## PROBLEM STATEMENT
Every line of the material below must be repeated exactly.

--

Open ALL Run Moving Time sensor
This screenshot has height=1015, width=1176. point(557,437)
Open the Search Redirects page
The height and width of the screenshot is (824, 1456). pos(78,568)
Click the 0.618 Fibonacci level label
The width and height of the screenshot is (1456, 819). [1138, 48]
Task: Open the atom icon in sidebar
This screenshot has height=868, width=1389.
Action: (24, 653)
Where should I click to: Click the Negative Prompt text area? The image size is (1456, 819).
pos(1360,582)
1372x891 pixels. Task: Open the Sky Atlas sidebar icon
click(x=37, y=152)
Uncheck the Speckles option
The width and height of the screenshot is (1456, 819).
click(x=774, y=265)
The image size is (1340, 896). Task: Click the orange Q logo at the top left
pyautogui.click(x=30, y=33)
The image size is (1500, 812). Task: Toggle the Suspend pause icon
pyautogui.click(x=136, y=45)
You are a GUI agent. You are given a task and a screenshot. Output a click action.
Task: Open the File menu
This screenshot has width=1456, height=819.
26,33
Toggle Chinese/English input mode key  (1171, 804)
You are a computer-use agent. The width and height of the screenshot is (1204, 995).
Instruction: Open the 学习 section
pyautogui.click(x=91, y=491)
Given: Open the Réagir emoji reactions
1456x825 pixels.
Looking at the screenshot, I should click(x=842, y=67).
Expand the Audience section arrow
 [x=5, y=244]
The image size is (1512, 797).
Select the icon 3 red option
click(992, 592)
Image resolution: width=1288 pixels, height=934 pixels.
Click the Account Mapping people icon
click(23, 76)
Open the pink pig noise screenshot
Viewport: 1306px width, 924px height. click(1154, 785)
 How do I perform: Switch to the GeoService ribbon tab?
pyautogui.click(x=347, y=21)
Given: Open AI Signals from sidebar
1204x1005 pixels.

--

## TASK RESULT
Open ALL Run Moving Time sensor
This screenshot has height=1015, width=1176. point(557,437)
Open the Search Redirects page
The height and width of the screenshot is (824, 1456). pos(78,568)
Click the 0.618 Fibonacci level label
The width and height of the screenshot is (1456, 819). [1138, 48]
Task: Open the atom icon in sidebar
This screenshot has height=868, width=1389.
Action: (24, 653)
Where should I click to: Click the Negative Prompt text area? The image size is (1456, 819).
pos(1360,582)
1372x891 pixels. Task: Open the Sky Atlas sidebar icon
click(x=37, y=152)
Uncheck the Speckles option
The width and height of the screenshot is (1456, 819).
click(x=774, y=265)
The image size is (1340, 896). Task: Click the orange Q logo at the top left
pyautogui.click(x=30, y=33)
The image size is (1500, 812). Task: Toggle the Suspend pause icon
pyautogui.click(x=136, y=45)
You are a GUI agent. You are given a task and a screenshot. Output a click action.
Task: Open the File menu
This screenshot has width=1456, height=819.
26,33
Toggle Chinese/English input mode key  (1171, 804)
You are a computer-use agent. The width and height of the screenshot is (1204, 995).
Instruction: Open the 学习 section
pyautogui.click(x=91, y=491)
Given: Open the Réagir emoji reactions
1456x825 pixels.
Looking at the screenshot, I should click(x=842, y=67).
Expand the Audience section arrow
 [x=5, y=244]
The image size is (1512, 797).
Select the icon 3 red option
click(992, 592)
Image resolution: width=1288 pixels, height=934 pixels.
Click the Account Mapping people icon
click(23, 76)
Open the pink pig noise screenshot
Viewport: 1306px width, 924px height. click(1154, 785)
 How do I perform: Switch to the GeoService ribbon tab?
pyautogui.click(x=347, y=21)
Given: Open AI Signals from sidebar
1204x1005 pixels.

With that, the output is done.